Iwan Hadfield, 18, of Upton Close, Henley, was due to race in a four or an eight at Henley for Leander, which he joined in September.

He said: “Henley is the pinnacle of rowing in Britain. It is an amazing regatta, you are so close to the crowds, who are your friends and family and others who are there to cheer their clubs on.”

The Welshman, who won a bronze medal in the eight at last year’s Junior World Championships has competed at Henley twice for Monmouth School in 2017/18 but was knocked out before the weekend both times.

Hadfield, who has been isolating in Cardiff with his family, and has coached at Shiplake College and Henley Rowing Club, said: “I think any sort of race at Henley, and it doesn’t matter who you are racing for, is a massive privilege and a massive honour to be a part of and while it is sad that it is not
happening this year I hope to come back again. It is such a special experience.”

Justin Sutherland, who chairs Upper Thames Rowing Club, says his squads are currently something of an “unknown quantity” and so the time out may benefit them in the long term.

He explained: “The club is currently in a building phase in terms of the squads, even with those who have athletes who have won at Henley on a number of occasions.

“We are a bit of an unknown quantity and we do not yet know whether we are at that level but, that said, our people have been training hard during lockdown.

“In one or two cases there are people who have been away from rowing for a couple of years and so a year of training without racing might not be so bad.
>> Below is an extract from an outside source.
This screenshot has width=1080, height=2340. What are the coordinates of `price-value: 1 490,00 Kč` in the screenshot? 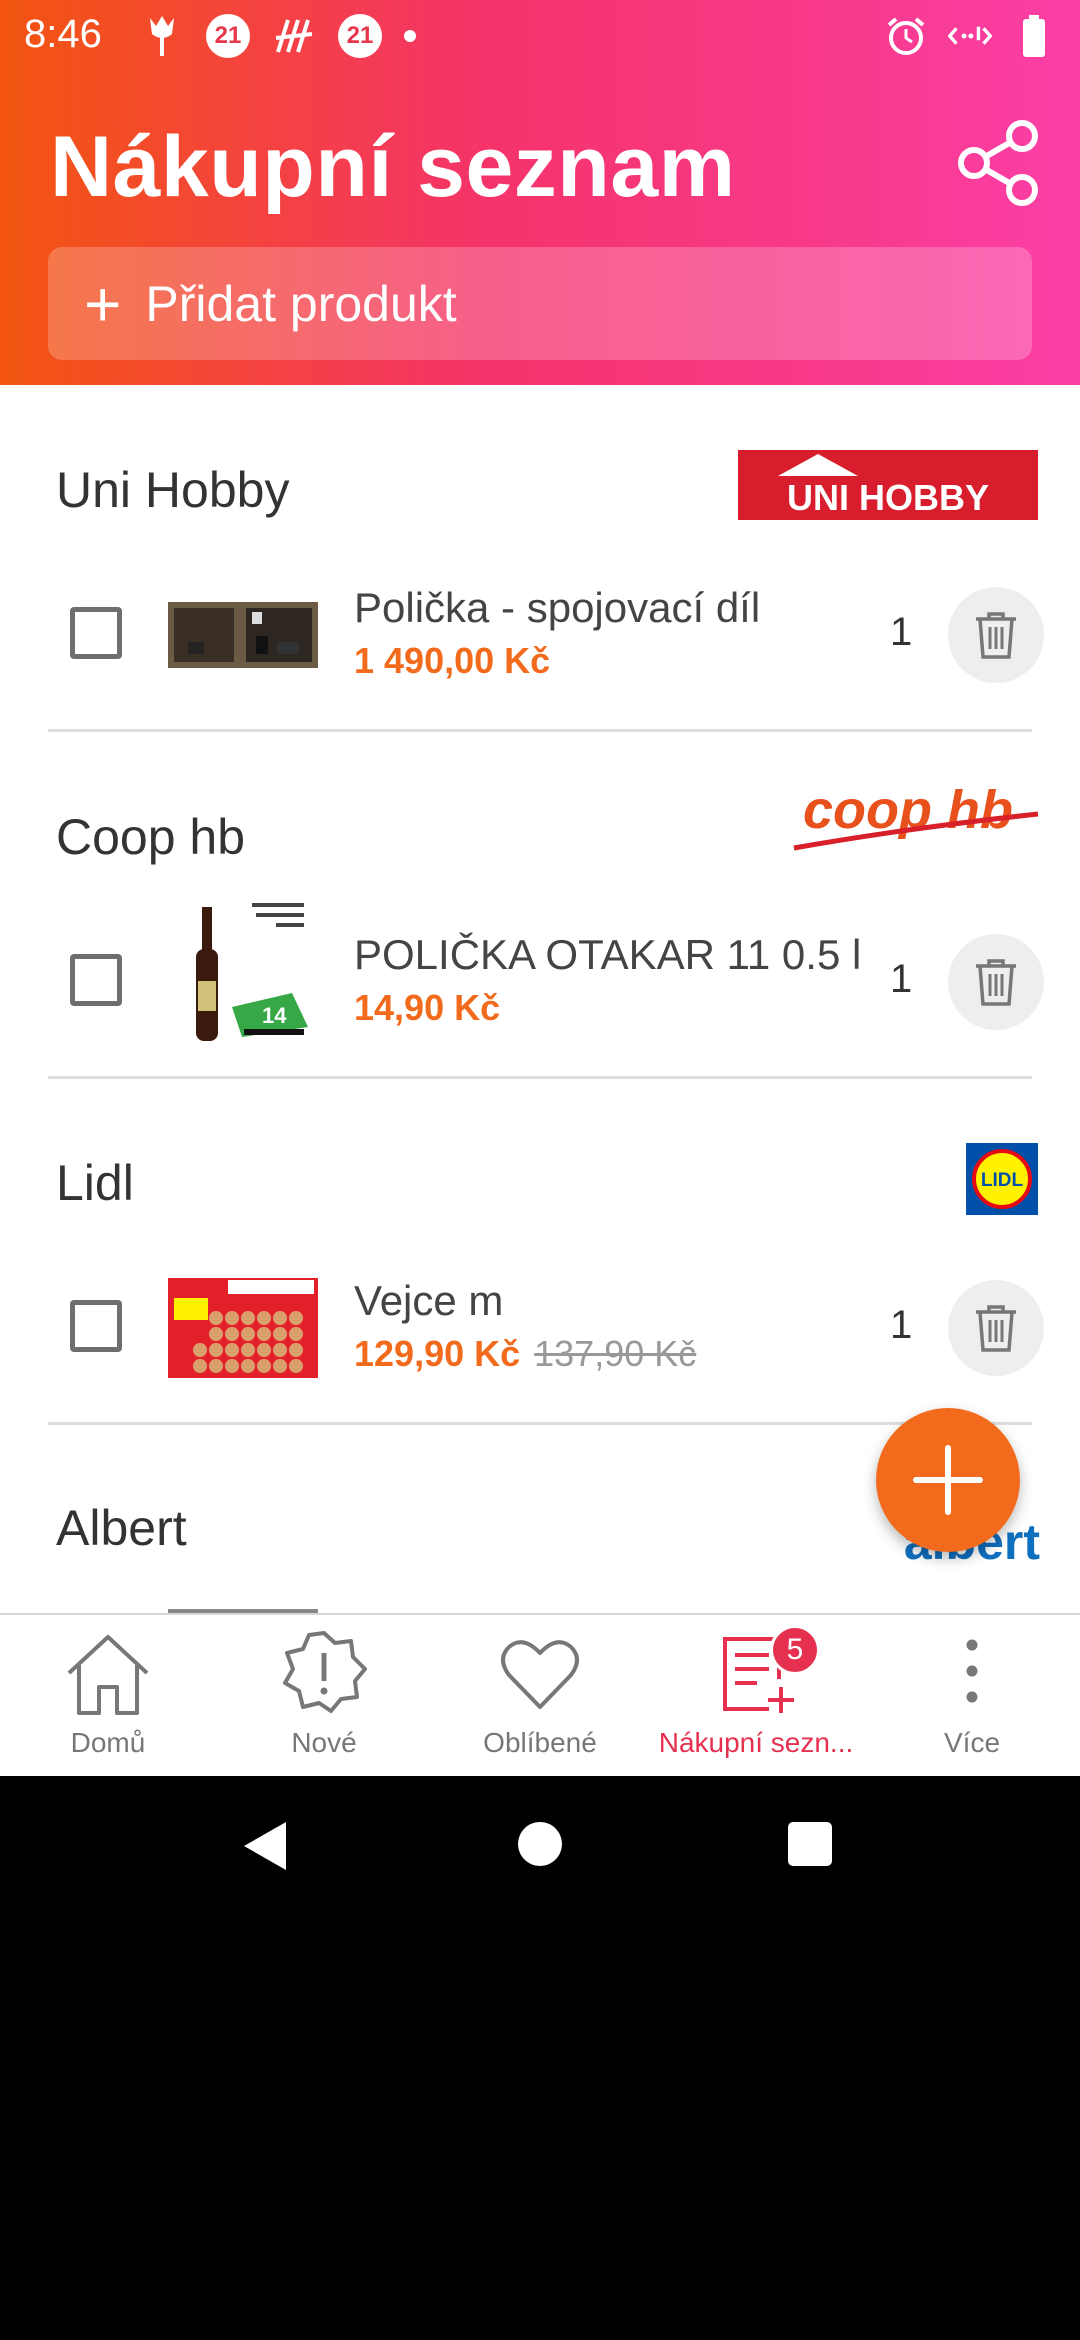 It's located at (452, 660).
They could perform at the required level to win next year. “

Helen Turnell, who chairs Henley Rowing Club, said it was “heart-breaking” not to see its juniors on the water this summer.

She said: “We have struggled to be on the water at all this year what with the flooding at the start of the year and then the lockdown.
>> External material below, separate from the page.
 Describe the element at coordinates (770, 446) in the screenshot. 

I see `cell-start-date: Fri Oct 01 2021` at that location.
“We are mainly a club for juniors and it is heart-breaking for us not to see them out on the water, particularly those in their 18th year and have been with us throughout their junior career.

“Henley Women’s Regatta and Henley Royal Regatta is the pinnacle for them and missing out has been hard on their mental and physical wellbeing so we have focused really hard on keeping them engaged.

“They will never have this chance again to race in the junior events and that is tragic, although they might compete at the royal again with a club or a university.”

Mrs Turnell added: “We were hoping that the Henley Town and Visitors Regatta might happen but with that being cancelled, too, the loss of the home events is tragic.”